Copy out each line of the data that includes the string "agent".

Stored items from a collection ▸
--- --- ---

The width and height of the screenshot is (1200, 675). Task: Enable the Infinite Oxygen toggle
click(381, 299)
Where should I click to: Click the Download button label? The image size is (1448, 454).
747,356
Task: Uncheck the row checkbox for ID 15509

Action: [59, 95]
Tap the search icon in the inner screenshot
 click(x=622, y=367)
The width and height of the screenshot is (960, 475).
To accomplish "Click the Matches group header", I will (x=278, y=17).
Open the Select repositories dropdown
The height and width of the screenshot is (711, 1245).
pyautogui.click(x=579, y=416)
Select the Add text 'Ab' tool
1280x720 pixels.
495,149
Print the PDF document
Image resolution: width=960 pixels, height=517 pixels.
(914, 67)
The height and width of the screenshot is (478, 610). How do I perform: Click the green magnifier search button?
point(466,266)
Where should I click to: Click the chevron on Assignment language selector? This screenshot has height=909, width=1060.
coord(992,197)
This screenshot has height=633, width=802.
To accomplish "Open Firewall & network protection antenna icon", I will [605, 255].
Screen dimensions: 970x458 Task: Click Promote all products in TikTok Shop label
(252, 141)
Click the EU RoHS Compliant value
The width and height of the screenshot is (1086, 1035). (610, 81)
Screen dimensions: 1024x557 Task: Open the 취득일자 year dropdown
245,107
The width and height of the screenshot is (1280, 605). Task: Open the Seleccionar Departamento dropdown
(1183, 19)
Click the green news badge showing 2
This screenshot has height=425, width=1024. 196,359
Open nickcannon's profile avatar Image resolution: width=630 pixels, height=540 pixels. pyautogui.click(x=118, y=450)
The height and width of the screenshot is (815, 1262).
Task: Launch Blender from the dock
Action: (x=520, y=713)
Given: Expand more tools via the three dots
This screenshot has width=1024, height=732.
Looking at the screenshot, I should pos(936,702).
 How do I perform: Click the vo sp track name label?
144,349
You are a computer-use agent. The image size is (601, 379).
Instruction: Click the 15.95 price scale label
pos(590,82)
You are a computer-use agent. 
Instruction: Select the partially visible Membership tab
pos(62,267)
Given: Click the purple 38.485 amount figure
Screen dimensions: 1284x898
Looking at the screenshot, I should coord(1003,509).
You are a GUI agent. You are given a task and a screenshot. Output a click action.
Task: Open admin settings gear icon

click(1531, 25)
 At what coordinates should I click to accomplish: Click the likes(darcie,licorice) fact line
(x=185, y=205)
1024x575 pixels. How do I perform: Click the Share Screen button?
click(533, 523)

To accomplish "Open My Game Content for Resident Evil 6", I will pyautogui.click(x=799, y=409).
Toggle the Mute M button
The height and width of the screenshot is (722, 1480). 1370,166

--- --- ---

Exercise solution ▸
You are a computer-use agent. The image size is (601, 379).
You are a computer-use agent. 
You are a GUI agent. You are given a task and a screenshot. Output a click action.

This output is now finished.